Rank Injustice
The Caravan|March 2020
Why the sahayak system must go
Sagar
Rank Injustice

ON 12 JANUARY 2017, three days before Army Day, Lance Naik Yagya Pratap Singh, then posted with the Forty-Second Infantry Brigade of the Indian Army, in Dehradun, uploaded a video on Facebook. It soon went viral, and was picked up by news channels. The mobile-phone footage showed the soldier in camouflage fatigues, facing the camera with squared shoulders, his image blurry but his voice sharp and clear.

In June the previous year, Singh said in the video, he had addressed a letter to the prime minister, the president, the defence minister, the home minister and the Supreme Court. The letter called for an end to the practice of assigning soldiers to officers as sahayaks—attendants. He described the practice as exploitative. Soldiers trained to fight the enemy, he said, should not be made to polish their officers’ shoes or walk their dogs.

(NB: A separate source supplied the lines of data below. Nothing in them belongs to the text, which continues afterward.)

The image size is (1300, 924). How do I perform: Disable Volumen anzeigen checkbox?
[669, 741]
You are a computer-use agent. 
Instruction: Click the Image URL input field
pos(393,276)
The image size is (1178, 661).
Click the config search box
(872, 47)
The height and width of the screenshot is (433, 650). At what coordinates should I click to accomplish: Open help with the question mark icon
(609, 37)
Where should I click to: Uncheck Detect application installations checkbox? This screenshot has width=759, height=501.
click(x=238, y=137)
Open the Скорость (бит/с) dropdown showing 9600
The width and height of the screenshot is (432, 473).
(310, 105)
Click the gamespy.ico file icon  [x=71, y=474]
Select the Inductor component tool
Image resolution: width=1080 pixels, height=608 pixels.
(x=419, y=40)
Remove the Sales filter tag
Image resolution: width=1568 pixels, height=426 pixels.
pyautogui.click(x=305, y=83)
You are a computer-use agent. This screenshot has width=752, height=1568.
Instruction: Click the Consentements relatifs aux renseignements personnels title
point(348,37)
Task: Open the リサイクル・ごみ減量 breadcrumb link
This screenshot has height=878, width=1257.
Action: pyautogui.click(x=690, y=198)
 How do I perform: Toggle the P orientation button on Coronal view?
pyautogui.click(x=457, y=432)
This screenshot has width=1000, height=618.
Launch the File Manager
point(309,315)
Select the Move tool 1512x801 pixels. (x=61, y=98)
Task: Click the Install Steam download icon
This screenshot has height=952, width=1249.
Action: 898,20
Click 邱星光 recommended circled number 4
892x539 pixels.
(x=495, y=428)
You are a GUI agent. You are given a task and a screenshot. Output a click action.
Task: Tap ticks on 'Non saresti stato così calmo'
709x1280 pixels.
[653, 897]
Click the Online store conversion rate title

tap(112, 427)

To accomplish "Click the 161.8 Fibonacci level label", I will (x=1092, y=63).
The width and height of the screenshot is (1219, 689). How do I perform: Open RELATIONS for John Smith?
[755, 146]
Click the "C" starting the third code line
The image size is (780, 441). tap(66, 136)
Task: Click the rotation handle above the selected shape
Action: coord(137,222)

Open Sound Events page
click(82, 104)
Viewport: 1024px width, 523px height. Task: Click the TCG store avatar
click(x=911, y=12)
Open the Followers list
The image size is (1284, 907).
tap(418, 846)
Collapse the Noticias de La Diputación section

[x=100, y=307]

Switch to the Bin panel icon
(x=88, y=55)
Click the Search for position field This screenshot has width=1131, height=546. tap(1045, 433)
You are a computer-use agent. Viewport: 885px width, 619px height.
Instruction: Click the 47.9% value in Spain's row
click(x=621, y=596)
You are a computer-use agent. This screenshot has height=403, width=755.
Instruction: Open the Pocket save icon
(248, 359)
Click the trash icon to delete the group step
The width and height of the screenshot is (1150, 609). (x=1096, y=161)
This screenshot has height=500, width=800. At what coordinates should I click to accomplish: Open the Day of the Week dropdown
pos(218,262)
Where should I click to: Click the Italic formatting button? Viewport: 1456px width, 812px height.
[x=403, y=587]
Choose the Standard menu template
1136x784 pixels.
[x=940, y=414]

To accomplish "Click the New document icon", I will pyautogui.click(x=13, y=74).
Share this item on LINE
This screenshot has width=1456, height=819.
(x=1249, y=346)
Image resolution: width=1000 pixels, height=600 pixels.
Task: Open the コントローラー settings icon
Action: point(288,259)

Singh said that his brigade had received an official query from the prime minister’s office regarding his complaint. Ever since, his commanders had begun exerting tremendous pressure on him, repeatedly questioning and abusing him. It was enough to make the average soldier kill himself or take some other “wrong step,” he added, “but I will not do that. I am a soldier, and as a soldier, I will not dishonour my uniform by hurting myself or someone else.”

Earlier that morning, Singh had received a charge sheet and a summons for a court martial. “I appeal to Prime Minister Narendra Damodardas Modi that all I did was write an application,” he said. “What wrong have I done that they are forming a committee to charge sheet and court-martial me?”